I've been working in IT for 20 years. I would love the median salary mentioned.
It all comes down to location (MidWest), skills (plenty o' them), and adaptability (plenty).

I've also, for 20 years, been the youngest member of my team everywhere I go. I'm now nearly 40 and I'm still the young'un.

Get off the coasts, the rest of the country has plenty of work for people.

Comment Re:don't connect, don't enable, don't use. easy-pe (Score 1) 320

Unfortunately, without the updates, the built in software is buggy and can crash.
With the updates, the built in software is less buggy but still crashes.
My TV needs rebooted about once a week as the simple act of turning it off and on with the remote is too much for the built in software. I don't even have a True OFF state unless I unplug the TV.

    Maybe I bought a crappy TV, but it seems this should be functionality that works out of the box.

Comment Re:In other news... (Score 1) 273

I've noticed too that most people assume they are better at things then they actually are - not just with driving but in general. There are very few people who can actually multitask, but the majority assume that they are one of those few (even when presented with evidence to the contrary).

Many people swear that talking/texting/browsing/whatever on their phone does not inhibit their driving abilities. The reality is that there is maybe 1 person in 1,000 who is capable of doing so, but that one person is typically smart enough not to do it.

Unfortunately, perception is reality. People's perceptions are that humans are awesome and the best equipped to respond in some hypothetical unknown situation.

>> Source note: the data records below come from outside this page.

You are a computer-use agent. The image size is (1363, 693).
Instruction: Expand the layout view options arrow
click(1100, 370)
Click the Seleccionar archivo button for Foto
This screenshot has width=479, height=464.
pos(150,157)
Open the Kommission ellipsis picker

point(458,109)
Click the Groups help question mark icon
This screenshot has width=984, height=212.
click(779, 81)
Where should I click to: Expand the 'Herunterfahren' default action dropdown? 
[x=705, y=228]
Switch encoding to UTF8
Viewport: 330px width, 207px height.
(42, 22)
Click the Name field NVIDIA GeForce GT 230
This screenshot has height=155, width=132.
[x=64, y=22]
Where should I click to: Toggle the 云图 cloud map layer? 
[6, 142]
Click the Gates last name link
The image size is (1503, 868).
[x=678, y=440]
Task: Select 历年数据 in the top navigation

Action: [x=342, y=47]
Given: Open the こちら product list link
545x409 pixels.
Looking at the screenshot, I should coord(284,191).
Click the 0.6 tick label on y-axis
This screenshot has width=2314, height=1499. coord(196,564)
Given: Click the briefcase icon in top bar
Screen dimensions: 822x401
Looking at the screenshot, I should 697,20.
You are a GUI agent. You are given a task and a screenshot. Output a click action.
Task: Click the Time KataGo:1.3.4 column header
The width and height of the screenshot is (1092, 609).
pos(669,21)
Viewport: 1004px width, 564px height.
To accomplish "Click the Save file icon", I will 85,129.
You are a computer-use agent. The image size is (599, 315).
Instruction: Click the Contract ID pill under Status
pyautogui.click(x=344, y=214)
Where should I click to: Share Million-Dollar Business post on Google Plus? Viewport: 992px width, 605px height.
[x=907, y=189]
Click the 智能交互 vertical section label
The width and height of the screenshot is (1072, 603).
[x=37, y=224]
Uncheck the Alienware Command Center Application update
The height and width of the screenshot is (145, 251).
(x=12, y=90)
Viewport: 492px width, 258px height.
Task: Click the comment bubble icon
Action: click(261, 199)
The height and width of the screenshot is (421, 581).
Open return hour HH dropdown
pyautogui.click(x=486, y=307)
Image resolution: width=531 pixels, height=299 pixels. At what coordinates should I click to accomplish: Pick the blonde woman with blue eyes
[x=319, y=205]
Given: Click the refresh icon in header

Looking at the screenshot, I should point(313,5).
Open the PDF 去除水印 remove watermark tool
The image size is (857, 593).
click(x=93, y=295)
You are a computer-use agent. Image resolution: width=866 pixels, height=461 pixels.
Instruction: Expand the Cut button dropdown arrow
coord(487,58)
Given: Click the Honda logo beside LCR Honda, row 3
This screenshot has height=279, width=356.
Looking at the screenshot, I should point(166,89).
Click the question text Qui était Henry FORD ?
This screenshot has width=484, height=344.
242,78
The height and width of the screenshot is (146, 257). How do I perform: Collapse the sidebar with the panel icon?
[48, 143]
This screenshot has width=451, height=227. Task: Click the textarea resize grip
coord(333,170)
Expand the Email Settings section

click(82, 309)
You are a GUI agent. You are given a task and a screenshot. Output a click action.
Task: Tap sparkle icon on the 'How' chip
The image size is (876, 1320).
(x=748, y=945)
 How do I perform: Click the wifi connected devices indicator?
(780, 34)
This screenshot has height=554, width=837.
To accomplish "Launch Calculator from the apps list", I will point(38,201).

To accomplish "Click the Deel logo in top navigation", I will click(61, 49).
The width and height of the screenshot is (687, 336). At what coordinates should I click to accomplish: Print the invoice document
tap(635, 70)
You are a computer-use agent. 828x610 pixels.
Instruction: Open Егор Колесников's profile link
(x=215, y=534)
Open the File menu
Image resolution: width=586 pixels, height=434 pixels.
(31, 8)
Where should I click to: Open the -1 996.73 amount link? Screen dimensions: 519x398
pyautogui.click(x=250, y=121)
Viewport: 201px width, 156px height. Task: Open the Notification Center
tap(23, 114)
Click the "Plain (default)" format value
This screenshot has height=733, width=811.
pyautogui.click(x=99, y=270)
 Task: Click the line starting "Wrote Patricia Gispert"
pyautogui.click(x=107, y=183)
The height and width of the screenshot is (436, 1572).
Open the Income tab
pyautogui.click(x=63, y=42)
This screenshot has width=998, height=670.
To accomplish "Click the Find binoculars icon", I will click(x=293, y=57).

This clouds people's reception of a computer, which is capable of processing and reacting far faster than a human, that is capable of handling day to day driving.

Are there situations where a computer can't figure out what to do? Certainly, and that's when a human would be needed. But in this case a computer controlled car would pull safely off the road, and alert the driver to take over. Mesh the cars, and eventually all the cars learn how to deal with this aberrant situation.

~shrug~ But I'm an optimist that hates driving. I'm ready to stop.

Comment Re:how could we create anything smarter than ourse (Score 1) 273

" do you happen to know how to manufacture everything you use from scratch including microchips, displays, etc.?"

Nope - but I don't have them running anything important without human intervention either.
I don't know how to build a car either, but I'm the one driving it.

FWIW -- I agree that a computer driven car is going to be far safer than anything operated by a human (or monkey, snail, slug, etc). I was just trying to point out why people may inherently be against it.

Comment Re:In other news... (Score 1) 273

"Humans are essentially machines much more complex than that, and have tens of thousands of years worth of historical precedent for doing incredibly stupid things despite having accurate information - yet somehow they are more trustworthy than a machine just by virtue of not being a machine? "

I believe it is the fact that we (humans) built it, that makes us not trust it. We know how stupid humans are, how could we create anything smarter than ourselves?